El árbitro acabó con el partido
El Athletic logró la igualada con nueve jugadores
El fútbol es magnánimo, atenta en ocasiones contra la jerarquía y provoca la sorpresa, rinde culto al jugador desconocido cuando apaga a la estrella más luminosa y vivifica al currante cotidiano que engancha una tarde esplendorosa. Pero el fútbol no ha encontrado el antídoto contra el intruso. ¿Qué ocurre cuando el invitado (léase el árbitro) se pone soez, intratable y desagradable y acumula muestras de inadaptación y se empeña en dilapidar el festival con unos cuantos eruptos inaceptables? Entonces el fútbol se viste de negro, todo gira a su alrededor y el espectáculo es un agujero que se exhibe en función de la voluntad del invitado, convertido en insufrible anfitrión de un deporte que no es el suyo. José María García-Aranda no quería ser uno más. Al minuto dos enseñó sus credenciales señalando un penalti desde el medio campo en un forcejeo entre Correa y Lizarazu. El auditorio enmudeció. Quizá por ello, soliviantado por tamaña falta de atención, dos minutos después expulsó a Karanka por una entrada tardía en el medio campo. A partir de ahí la fiesta era suya, el fútbol era ya una cuestión ennegrecida, vulgar, absurda, recluida en el efecto de las decisiones del intruso y no en las evoluciones de los intérpretes.
La renta le hizo al Racing más conservador y al Athletic más alocado. Lo segundo era lógico, lo primero impensable. El Racing asumió el regalo sin inmutarse porque ni el penalti ni la expulsión alteraron sus planes. Impávido ante los acontecimientos mantuvo el esquema en espera de mayores regalos. Un mano a mano de Bestchastnykn con Etxeberría fue toda la prueba de su superioridad numérica y en el marcador. Su timidez agigantó al Athletic a pesar de que las desgracias no habían acabado.
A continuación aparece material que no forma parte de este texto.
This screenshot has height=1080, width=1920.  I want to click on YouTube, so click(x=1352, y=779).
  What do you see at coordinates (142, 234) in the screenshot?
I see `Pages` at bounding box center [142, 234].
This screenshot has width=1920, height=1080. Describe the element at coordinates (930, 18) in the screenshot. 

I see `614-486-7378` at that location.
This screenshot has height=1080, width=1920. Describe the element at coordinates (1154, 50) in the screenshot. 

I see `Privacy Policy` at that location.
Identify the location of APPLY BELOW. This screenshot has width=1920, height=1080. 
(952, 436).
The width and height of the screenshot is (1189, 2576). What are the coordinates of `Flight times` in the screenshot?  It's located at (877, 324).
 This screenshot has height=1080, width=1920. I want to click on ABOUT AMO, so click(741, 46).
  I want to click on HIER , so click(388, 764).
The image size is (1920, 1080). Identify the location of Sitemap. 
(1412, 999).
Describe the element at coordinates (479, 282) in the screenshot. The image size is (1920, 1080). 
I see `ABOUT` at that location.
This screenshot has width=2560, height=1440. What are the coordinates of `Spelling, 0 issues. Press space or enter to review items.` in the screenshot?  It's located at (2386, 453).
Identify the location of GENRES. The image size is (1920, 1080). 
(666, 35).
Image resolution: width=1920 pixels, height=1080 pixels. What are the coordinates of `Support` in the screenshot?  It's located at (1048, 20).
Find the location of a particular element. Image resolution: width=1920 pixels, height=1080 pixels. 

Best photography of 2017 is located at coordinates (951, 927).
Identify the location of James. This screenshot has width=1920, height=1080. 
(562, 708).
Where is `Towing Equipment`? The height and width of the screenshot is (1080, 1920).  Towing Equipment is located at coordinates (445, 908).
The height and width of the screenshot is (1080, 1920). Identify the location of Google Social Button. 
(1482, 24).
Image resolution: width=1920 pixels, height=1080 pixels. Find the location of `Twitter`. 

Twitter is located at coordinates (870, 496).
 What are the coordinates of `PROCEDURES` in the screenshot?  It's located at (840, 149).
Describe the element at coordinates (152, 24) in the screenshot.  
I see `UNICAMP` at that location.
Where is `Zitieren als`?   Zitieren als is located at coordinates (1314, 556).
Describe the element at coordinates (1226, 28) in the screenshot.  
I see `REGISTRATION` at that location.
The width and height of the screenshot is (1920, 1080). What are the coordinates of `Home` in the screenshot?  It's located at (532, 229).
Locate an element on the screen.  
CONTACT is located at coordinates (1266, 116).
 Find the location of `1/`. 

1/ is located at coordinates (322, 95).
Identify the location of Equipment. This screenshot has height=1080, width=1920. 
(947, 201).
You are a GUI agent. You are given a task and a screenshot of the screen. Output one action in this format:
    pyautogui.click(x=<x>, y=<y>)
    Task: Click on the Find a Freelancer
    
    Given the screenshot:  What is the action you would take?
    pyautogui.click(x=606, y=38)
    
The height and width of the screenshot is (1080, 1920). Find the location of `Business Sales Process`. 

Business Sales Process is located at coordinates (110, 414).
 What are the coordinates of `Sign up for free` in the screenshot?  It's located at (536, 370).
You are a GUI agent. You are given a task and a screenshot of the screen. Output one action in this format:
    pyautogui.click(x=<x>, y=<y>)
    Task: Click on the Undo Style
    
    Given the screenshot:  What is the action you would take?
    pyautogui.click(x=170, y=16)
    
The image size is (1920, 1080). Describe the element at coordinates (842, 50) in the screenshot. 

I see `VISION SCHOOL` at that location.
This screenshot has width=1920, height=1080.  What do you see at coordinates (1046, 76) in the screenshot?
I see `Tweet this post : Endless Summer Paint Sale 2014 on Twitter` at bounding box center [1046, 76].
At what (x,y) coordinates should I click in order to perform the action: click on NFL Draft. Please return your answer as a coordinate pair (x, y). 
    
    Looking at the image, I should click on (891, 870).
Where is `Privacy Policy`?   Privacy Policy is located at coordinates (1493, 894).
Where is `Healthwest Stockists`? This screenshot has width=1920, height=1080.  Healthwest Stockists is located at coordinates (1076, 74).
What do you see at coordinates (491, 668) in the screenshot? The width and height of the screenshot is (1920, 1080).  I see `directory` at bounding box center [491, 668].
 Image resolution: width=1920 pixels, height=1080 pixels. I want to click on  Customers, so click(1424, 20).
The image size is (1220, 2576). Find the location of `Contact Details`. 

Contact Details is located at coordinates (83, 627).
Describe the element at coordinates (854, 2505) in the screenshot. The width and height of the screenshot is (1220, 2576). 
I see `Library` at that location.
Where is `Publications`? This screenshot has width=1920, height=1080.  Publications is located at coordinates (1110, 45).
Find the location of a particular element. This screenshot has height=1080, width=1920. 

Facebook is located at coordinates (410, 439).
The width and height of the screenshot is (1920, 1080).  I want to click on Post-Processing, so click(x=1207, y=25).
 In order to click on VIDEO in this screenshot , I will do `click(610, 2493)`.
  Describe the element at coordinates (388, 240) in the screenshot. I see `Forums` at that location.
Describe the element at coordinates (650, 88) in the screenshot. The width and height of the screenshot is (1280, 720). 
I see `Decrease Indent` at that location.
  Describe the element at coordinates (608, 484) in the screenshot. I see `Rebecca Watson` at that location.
Solventada la primera mitad con la discusión en tomo al intruso, José María García Aranda convirtió una entrada por detrás de Petkovic a Ziganda en falta del serbio y expulsión de Lizarazu. Cosas que pasan. Antes el Athletic se había cobrado un gol de Urzaiz a tono con la apatía racinguista a pesar de que el equipo de Marcos Alonso había obtenido el segundo gol en la reedición de los despistes rojiblancos.
El partido era un juicio alocado entre un equipo timorato y otro desquiciado y condenado a una actitud épica. Para colmo de males, el Athletic había perdido a Guerrero al borde del descanso. Con nueve jugadores sobre el campo el Athletic se aprestó a la heroicidad. A tono con la estética del encuentro el Racing se confiaba al árbitro y el Athletic a su historia. Un balón colgado al área racinguista tocó en la mano de un defensor y José María García-Aranda señaló el correspondiente penalti que Larrazábal convirtió en gol.
Entonces y sólo entonces el Racing leyó el partido. Con el intruso ya esquinado y un rival con nueve jugadores el empate era un resultado ofensivo para su actitud y su capacidad. El Racing buscó el partido, se abalanzó con toda la intensidad que le había faltado en el resto del choque. Su rectificación fue tan inútil como tardía. El Athletic consumó su gesta ante un Racing que pecó de humildad y frente a un árbitro que acabó con el espectáculo.